Le gazoduc EastMed de 1 900 km est destiné à fournir une source alternative de gaz pour une Europe en manque d'énergie, qui dépend fortement des approvisionnements de la Russie et de la région du Caucase. Karaveli a déclaré que le plan de la Turquie pour s'engager militairement dans le conflit libyen était conçu pour créer une pression sur ses voisins de la Méditerranée orientale.

« Précisément parce que toutes les autres puissances régionales et leurs grands sponsors se sont alignés sur la Turquie dans leur effort conjoint pour exclure la Turquie de la Méditerranée orientale (ses ressources pétrolières et gazières), Ankara retournera militairement en Libye » un siècle après l'Empire ottomane a perdu la région au profit de l'Italie, a ajouté l'écrivain Karaveli, qui a commenté aussi que « la Turquie doit maintenir le gouvernement libyen officiellement reconnu, avec lequel elle est parvenue à l'accord sur la frontière maritime qui coupe effectivement la connexion maritime gréco-chypriote, au pouvoir d'avoir influence sur le jeu du pétrole et du gaz en la Méditerranée orientale ».

« Tout est dû au problème de Chypre »

Un fonctionnaire turc, qui a parlé sous couvert d'anonymat, a déclaré que la racine des problèmes entre la Turquie et ses voisins était le problème non résolu de Chypre, divisé entre une partie turque et une partie grecque depuis 1974.

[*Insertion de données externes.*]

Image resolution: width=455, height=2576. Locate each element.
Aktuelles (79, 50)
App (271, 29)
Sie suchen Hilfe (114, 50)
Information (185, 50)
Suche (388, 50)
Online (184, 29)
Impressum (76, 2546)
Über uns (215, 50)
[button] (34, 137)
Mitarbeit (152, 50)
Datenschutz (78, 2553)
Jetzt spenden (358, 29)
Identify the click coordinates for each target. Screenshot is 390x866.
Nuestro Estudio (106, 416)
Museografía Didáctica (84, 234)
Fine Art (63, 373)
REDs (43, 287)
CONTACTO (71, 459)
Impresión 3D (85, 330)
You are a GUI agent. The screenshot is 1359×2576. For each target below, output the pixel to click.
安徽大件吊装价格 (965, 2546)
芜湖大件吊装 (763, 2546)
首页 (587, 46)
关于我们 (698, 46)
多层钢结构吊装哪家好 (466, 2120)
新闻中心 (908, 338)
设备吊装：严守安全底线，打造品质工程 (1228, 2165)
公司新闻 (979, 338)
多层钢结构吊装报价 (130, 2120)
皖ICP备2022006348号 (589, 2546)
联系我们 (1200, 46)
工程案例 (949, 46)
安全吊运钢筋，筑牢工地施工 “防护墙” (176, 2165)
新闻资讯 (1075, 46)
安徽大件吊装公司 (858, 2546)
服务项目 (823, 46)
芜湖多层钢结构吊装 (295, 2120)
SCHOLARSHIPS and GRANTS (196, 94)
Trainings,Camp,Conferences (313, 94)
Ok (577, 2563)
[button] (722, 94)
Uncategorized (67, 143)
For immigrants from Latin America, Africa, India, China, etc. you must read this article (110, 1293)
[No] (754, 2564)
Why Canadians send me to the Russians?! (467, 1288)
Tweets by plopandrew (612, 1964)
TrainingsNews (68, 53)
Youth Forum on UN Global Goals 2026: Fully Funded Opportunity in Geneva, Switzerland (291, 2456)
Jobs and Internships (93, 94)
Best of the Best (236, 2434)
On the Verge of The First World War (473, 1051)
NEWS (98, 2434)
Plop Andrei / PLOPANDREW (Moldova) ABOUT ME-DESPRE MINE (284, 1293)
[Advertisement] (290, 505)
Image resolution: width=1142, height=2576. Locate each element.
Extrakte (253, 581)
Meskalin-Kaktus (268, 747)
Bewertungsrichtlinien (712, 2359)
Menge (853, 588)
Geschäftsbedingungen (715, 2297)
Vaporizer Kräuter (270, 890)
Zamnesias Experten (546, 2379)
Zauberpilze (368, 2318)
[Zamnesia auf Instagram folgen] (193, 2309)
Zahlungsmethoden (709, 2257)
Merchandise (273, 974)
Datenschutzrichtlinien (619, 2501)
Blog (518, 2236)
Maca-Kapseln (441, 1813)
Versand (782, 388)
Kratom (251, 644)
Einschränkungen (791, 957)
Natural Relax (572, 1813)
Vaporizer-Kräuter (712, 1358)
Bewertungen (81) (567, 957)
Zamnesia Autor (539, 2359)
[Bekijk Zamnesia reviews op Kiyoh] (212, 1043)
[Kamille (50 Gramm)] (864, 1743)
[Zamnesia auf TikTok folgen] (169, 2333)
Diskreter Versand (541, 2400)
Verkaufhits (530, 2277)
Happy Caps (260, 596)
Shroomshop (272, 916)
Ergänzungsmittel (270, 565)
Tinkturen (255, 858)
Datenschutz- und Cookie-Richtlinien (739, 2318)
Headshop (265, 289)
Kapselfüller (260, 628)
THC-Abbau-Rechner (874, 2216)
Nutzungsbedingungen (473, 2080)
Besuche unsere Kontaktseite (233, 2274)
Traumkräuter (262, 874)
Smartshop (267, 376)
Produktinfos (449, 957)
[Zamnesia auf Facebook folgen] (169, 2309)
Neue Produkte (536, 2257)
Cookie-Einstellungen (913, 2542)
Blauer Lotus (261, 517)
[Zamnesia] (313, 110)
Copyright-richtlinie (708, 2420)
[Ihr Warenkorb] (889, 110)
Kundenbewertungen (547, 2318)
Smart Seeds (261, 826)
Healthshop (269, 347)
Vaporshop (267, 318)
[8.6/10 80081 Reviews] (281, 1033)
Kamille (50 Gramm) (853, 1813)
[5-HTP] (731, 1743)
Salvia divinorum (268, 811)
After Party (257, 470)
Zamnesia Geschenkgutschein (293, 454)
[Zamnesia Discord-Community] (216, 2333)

La division de l'île a suscité des critiques turques selon lesquelles la Grèce et la République Grecque de Chypre ignoraient les intérêts des chypriotes turcs dans l'exploitation des ressources gazières à proximité. Ankara est également contrariée par le fait que les pays de la région préfèrent construire le coûteux tuyauterie sous-marin pour envoyer du gaz en Europe au lieu d'utiliser un réseau de canalisations sur le continent turc.

Ankara a augmenté ses paris avec les mouvements récents pour explorer les eaux contrôlées par Chypre et la Grèce, provoquant un profond malaise entre les deux pays membres de l'UE. La Turquie a envoyé des navires de forage escortés par des navires de guerre dans les eaux où Chypre a des droits économiques exclusifs.

Rejet de l'envoi de troupes turques

Le plan de la Turquie d'envoyer des troupes et des combattants en Libye aggrave encore les tensions. L'Observatoire syrien des droits de l'homme a déclaré qu'environ 300 combattants pro-turcs syriens ont été envoyés en Libye. 

Dans son déploiement de combattants, la Turquie semble emprunter les plans à des entrepreneurs mercenaires privés internationaux et à des groupes djihadistes mondiaux.

Le président américain Donald Trump a averti au président turc Recep Tayyip Erdogan lors d'un appel téléphonique « que l'ingérence étrangère complique la situation en Libye », a déclaré le porte-parole de la Maison Blanche, Hogan Gidley, dans un communiqué.

La Russie est également préoccupée par le projet de la Turquie d'envoyer des troupes en Libye. Leonid Slutsky, président de la commission des affaires internationales de la Douma d'Etat, a déclaré que l'intervention militaire n'est certainement pas la meilleure option pour résoudre la crise en Libye. L'Égypte, qui, comme la Russie, soutient Haftar en Libye, a condamné le vote au Parlement turc.

Dans un discours télévisé du 3 janvier, Haftar a appelé les Libyens à porter des armes, « hommes et femmes, soldats et civils, pour défendre notre terre et notre honneur » contre les « colonisateurs » turcs.